- _Ketentuan Latihan_:
Ketik ulang tanpa perubahan sedikit pun baris-baris dari baris yang memuat "Tap the drop-off" sampai baris yang memuat "will click(206, 89).", termasuk kedua baris tersebut.

- _Daftar Baris_:

'''

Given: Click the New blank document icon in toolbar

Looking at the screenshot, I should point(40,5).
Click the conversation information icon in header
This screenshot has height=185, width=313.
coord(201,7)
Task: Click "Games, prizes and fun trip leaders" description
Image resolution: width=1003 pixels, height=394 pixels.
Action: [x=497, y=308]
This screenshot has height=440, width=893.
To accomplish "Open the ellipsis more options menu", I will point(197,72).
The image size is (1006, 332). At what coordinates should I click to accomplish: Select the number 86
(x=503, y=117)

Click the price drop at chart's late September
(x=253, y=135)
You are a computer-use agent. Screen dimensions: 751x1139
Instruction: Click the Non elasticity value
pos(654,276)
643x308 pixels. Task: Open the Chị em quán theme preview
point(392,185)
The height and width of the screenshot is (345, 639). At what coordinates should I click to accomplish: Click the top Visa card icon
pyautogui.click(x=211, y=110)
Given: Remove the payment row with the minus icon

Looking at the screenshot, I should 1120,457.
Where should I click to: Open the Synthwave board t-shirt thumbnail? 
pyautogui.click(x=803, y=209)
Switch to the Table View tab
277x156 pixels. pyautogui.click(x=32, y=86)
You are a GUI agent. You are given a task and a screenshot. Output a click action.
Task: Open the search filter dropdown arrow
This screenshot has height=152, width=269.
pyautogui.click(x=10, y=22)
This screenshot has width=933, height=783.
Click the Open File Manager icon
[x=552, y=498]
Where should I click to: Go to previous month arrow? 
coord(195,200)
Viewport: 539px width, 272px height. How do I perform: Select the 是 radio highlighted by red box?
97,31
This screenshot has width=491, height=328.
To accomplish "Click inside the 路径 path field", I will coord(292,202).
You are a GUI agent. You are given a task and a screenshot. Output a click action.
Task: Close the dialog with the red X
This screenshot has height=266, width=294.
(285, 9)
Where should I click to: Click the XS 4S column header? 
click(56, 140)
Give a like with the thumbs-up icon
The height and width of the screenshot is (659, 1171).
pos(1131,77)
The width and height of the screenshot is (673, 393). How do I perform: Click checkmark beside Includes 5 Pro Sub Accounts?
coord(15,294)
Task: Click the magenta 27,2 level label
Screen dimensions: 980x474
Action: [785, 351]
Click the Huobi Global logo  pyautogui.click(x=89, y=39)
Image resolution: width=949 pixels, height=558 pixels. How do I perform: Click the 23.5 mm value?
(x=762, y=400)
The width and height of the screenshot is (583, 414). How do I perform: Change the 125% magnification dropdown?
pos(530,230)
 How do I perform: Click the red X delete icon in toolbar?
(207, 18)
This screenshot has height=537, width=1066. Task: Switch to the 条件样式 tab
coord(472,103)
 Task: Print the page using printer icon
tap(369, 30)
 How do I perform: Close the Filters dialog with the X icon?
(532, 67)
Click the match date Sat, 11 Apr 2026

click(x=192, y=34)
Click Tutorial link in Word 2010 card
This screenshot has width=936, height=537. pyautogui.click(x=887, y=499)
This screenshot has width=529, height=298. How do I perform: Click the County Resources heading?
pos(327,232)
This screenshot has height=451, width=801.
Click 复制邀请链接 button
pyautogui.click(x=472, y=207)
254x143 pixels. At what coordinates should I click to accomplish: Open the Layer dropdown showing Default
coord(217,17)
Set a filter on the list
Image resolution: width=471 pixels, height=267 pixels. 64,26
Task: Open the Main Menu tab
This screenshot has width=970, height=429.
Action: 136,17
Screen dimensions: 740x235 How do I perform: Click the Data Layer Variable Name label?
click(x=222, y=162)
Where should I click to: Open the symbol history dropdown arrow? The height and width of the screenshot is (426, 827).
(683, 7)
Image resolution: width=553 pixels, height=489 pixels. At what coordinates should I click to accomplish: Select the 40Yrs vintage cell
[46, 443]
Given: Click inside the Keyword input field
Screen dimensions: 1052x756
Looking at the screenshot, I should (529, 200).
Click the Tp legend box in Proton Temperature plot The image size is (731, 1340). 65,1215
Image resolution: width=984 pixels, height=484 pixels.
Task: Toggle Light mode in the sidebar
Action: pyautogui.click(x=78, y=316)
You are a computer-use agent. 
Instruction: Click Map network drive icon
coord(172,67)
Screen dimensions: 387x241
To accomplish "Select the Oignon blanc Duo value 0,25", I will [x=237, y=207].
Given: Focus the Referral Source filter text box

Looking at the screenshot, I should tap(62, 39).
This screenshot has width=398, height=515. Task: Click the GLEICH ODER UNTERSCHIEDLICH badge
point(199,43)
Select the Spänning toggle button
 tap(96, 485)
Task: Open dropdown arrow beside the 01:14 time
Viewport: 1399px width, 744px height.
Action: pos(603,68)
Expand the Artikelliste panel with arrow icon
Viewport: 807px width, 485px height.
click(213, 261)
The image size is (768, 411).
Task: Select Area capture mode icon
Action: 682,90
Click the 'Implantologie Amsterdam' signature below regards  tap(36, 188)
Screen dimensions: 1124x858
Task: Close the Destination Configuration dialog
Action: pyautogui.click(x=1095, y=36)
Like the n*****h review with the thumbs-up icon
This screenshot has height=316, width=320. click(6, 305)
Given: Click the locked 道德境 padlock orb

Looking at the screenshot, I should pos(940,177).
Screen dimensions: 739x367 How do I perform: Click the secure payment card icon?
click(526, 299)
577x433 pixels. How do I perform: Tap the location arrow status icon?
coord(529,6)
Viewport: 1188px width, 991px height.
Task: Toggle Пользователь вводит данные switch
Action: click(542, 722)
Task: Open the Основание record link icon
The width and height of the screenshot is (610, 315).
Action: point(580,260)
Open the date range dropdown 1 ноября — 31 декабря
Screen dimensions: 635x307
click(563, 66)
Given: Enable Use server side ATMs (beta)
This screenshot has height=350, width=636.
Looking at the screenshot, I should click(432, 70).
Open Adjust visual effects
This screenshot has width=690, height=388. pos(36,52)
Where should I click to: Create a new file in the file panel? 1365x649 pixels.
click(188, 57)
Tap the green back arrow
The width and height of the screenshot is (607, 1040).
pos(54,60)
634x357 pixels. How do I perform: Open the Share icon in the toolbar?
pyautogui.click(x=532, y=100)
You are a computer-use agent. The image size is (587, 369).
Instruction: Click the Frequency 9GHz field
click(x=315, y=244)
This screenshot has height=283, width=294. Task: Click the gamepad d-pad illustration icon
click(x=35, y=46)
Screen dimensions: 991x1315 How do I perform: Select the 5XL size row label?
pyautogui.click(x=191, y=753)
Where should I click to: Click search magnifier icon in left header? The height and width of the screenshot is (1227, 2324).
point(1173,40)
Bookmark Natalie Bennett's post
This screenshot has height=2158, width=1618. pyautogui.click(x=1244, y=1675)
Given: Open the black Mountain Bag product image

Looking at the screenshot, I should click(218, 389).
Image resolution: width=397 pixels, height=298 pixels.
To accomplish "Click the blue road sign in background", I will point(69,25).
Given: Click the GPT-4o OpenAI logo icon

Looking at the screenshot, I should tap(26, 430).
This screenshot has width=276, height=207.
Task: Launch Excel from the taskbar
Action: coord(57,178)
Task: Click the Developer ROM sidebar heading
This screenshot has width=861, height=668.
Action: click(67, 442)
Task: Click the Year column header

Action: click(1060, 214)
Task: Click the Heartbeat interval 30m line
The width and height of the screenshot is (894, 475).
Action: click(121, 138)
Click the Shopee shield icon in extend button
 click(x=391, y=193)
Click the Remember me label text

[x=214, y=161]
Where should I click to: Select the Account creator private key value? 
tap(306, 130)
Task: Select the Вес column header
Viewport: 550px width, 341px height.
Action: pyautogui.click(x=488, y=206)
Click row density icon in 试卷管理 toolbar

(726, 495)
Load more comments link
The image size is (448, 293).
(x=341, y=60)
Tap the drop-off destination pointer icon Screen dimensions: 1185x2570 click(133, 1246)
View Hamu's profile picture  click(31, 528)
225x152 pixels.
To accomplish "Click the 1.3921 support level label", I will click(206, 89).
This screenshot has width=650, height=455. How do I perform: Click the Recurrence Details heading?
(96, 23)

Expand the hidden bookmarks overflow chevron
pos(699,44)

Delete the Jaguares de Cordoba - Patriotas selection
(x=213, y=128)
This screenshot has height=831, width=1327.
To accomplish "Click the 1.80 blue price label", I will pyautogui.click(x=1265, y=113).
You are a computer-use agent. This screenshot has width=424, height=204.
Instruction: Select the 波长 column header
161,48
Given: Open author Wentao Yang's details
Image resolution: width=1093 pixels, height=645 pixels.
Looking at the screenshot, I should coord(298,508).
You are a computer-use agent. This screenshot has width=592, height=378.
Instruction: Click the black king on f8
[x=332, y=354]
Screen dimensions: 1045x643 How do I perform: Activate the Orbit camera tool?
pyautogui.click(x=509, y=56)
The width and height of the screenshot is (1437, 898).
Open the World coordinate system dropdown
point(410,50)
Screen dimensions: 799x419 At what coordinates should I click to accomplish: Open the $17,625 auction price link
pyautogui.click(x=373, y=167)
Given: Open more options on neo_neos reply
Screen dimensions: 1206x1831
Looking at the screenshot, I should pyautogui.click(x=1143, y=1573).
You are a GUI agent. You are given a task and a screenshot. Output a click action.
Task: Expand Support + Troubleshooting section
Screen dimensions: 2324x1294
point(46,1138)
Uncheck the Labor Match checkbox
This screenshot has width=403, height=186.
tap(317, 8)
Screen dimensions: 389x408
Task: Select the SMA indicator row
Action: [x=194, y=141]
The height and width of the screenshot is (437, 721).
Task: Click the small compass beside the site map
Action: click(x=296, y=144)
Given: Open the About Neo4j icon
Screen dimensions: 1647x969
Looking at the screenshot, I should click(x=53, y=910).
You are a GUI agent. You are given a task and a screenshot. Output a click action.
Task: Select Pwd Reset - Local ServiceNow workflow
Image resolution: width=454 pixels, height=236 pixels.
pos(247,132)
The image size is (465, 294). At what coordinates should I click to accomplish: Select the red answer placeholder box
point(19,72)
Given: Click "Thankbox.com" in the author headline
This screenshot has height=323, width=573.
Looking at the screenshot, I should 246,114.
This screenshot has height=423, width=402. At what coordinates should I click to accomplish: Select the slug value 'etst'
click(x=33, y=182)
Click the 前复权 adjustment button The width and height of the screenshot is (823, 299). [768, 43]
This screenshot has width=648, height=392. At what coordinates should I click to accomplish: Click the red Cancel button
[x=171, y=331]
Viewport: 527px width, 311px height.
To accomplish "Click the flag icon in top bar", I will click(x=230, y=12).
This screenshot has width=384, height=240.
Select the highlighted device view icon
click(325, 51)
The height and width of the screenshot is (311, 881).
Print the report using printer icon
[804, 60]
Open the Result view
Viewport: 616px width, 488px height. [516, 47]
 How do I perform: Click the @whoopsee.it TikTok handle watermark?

'''

- _Keluaran yang Diharapkan_:
Tap the drop-off destination pointer icon Screen dimensions: 1185x2570 click(133, 1246)
View Hamu's profile picture  click(31, 528)
225x152 pixels.
To accomplish "Click the 1.3921 support level label", I will click(206, 89).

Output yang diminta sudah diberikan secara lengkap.